> Your assignment:
When you copy the entries, omit the images and keep every word as it is.

Excerpts from a dataset:
*** Block opens ***

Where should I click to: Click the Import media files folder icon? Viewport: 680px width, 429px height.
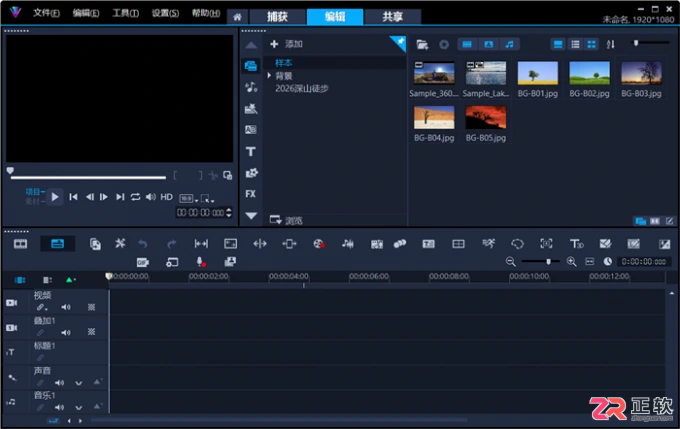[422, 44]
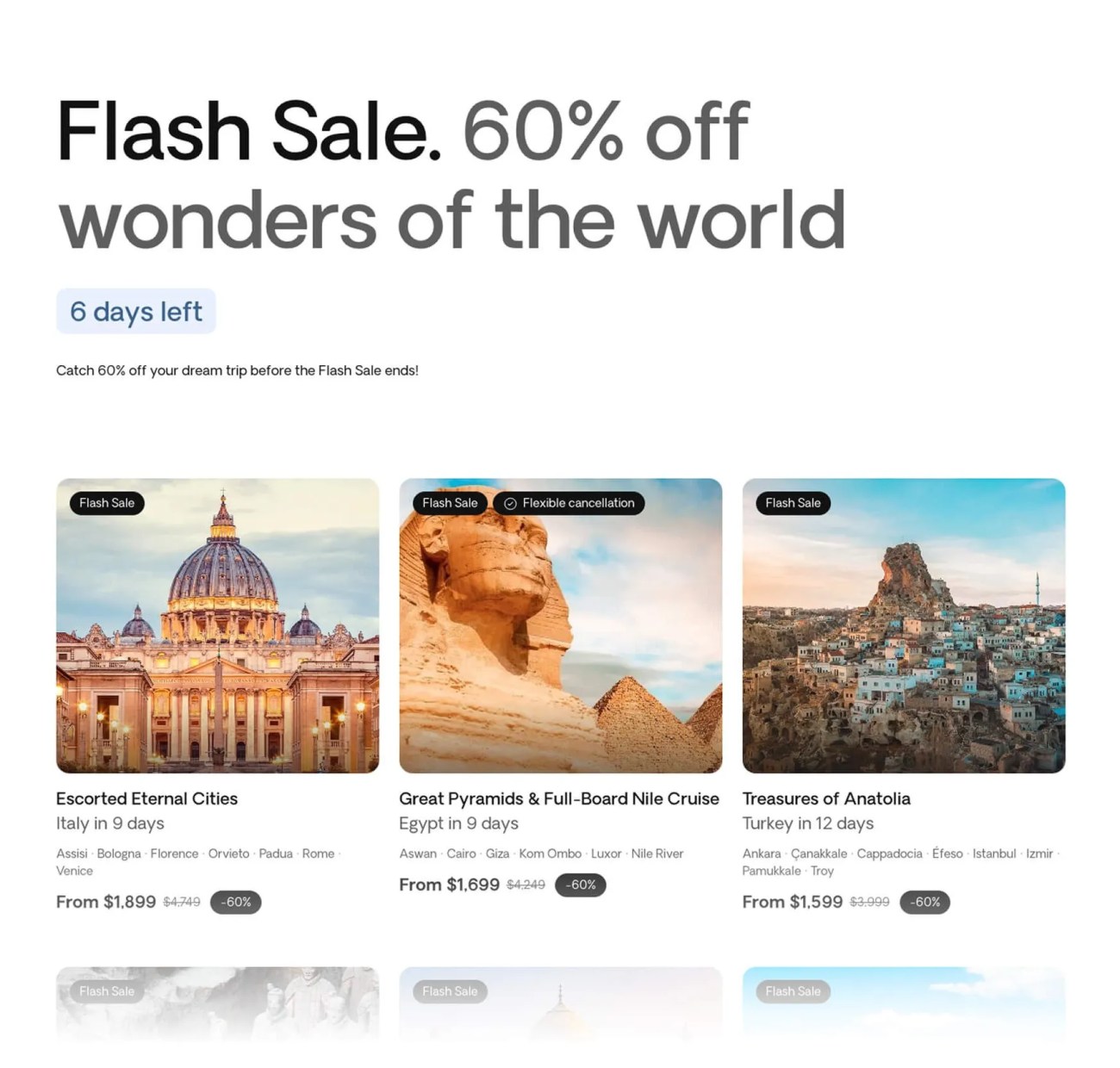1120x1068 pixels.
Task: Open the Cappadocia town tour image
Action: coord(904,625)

*** Block closes ***

> Answer section:
Where should I click to: Click the Import media files folder icon? Viewport: 680px width, 429px height.
[422, 44]
1120x1068 pixels.
Task: Open the Cappadocia town tour image
Action: coord(904,625)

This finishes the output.